メアはメサイヤを着陸させると、仲間と共に機体から降りてくる。
「ねぇメア、私にあなたはもう勝てないのを十分に理解させてあげたと思うのだけれど?」
今のアリシアは、メアの事をアンタではなく、あなたと呼ぶ、これも愛理の話を聞いた結果の変化の一つだ。
「そうですね、悔しいですけどその通りです、でもあなたが力を手にすれば、戦争を起こそうとしているあなたを止める事が難しくなる、だから止めるのです!」
そう行って剣を引き抜いたメアは仲間達と共にアリシアに攻撃を仕掛けるが、それを見て冷たく笑ったアリシアは六体の魔の者を全て召喚した。
「あなた達の相手はこの子達にして貰うわ、私を止めたいのならば、まずはこの子達を倒してみせなさい」
メア達の相手を六体の魔の者に任せたアリシアは、メア達に背を向けると闇の遺跡に入って行く。

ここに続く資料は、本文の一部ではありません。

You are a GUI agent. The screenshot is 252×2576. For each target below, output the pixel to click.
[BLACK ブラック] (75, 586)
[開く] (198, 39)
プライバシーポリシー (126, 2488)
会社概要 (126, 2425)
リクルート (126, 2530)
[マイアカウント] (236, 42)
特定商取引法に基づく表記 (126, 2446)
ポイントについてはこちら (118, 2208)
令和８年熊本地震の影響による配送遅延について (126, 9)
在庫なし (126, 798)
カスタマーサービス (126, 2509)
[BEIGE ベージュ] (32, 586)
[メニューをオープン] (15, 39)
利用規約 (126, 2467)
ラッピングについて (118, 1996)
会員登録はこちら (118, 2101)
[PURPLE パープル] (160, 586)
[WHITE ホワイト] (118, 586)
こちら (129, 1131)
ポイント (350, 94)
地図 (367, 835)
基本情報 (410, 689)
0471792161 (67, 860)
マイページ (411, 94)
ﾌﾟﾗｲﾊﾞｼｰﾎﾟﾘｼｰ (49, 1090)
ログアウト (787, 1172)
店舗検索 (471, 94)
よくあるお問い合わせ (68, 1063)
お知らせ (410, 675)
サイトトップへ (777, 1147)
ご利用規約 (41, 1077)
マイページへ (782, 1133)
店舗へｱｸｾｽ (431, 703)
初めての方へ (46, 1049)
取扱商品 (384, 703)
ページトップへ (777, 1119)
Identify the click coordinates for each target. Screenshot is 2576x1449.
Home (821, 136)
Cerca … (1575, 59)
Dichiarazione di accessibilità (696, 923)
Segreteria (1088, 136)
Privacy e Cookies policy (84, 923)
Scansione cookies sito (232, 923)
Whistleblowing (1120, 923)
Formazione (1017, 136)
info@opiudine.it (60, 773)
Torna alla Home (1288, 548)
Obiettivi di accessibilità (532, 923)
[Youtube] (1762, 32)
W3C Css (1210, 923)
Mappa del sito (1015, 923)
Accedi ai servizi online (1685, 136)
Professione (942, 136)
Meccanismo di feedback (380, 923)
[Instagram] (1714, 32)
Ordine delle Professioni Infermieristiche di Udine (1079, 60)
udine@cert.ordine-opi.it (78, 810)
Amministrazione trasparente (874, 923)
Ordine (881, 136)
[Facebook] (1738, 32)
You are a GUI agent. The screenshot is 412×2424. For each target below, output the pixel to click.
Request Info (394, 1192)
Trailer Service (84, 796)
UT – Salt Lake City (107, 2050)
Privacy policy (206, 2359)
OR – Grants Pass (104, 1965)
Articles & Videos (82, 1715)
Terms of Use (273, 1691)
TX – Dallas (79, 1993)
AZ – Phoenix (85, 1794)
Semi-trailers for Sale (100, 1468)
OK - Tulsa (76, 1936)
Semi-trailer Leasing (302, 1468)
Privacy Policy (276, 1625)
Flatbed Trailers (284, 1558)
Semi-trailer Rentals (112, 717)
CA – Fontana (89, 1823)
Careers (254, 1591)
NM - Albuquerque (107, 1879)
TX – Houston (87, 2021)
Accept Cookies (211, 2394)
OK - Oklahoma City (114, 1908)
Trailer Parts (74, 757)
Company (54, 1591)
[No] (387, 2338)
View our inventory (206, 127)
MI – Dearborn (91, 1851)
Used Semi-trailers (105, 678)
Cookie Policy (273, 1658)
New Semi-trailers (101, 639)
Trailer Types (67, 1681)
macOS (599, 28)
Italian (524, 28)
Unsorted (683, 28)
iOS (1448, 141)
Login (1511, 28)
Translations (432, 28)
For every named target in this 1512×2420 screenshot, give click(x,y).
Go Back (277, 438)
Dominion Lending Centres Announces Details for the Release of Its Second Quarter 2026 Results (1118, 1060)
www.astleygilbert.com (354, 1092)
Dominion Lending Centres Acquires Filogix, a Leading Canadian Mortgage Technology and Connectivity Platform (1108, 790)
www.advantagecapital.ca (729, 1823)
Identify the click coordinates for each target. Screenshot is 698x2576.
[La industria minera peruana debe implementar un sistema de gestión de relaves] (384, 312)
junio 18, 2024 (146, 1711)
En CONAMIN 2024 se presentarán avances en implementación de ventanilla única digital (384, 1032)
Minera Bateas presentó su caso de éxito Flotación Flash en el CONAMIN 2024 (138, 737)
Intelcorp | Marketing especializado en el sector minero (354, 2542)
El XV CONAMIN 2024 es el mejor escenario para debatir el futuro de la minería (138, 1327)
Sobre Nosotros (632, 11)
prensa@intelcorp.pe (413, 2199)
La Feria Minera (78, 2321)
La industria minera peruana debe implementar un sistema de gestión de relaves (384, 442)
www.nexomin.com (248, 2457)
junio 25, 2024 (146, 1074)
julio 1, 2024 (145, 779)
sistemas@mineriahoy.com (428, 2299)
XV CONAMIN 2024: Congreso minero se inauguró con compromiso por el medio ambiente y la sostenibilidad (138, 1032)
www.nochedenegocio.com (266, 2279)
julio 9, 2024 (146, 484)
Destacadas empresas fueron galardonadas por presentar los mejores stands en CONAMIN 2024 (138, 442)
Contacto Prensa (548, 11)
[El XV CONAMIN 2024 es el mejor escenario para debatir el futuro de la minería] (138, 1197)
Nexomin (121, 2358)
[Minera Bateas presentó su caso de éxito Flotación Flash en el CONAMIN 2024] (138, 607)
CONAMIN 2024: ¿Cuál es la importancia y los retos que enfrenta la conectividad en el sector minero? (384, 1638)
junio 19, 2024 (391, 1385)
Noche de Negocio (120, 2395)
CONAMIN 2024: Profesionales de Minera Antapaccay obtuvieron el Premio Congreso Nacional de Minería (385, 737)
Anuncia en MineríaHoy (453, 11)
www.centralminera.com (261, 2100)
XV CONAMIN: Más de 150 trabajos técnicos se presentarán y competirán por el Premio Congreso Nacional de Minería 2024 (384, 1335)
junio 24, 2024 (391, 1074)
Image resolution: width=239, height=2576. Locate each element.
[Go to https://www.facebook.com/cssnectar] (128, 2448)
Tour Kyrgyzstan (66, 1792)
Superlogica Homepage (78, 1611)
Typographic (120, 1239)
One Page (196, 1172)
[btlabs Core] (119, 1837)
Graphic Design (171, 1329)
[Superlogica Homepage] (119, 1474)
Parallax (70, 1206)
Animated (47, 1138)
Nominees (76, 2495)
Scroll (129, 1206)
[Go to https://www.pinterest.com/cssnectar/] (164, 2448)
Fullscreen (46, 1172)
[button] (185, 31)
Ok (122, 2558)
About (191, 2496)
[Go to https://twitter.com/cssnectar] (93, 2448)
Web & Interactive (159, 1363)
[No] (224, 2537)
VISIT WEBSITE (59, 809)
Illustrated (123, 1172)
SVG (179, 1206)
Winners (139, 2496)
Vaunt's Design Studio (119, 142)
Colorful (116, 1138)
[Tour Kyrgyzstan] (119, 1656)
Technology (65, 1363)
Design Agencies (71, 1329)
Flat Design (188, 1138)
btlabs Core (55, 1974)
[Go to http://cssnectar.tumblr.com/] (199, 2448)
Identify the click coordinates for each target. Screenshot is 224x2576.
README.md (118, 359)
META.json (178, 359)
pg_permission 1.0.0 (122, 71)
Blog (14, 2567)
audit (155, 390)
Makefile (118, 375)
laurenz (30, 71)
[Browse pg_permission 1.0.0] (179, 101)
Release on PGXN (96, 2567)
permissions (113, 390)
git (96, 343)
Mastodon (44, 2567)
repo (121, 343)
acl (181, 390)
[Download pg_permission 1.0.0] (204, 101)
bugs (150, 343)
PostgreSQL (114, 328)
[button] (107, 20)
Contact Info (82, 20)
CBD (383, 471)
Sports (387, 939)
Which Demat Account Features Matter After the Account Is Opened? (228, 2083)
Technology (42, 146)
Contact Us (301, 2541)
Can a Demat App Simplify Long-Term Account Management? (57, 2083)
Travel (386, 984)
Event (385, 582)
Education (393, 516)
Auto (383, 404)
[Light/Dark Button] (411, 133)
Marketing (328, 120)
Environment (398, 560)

「くっ!、みんな!、一刻も早く彼等を打ち倒しアリシアを追いますよ!」
「おう!」
メア達は六体の魔の者との戦いを始める。
闇の遺跡、内部
己の力が完全なものになると言う高揚感に包まれているアリシアは、足早に長い通路を進み、扉の前にまでやって来た、早速扉に触れ魔力を吸わせると扉が開く、アリシアは開いた扉を通り部屋の中に入った。
「お初にお目にかかるわね?、バハムート」
「あぁ・・・、待っていたよ、ゾフィディアの子孫よ、さぁ、契約の儀を行おうじゃないか、私をお前に屈服させてみろ」
「ええ」
激しく咆哮を上げるバハムートを見てアリシアは剣と杖を構える、そして駆け出すとまずは挨拶として、バハムートの顔を蹴り上げた。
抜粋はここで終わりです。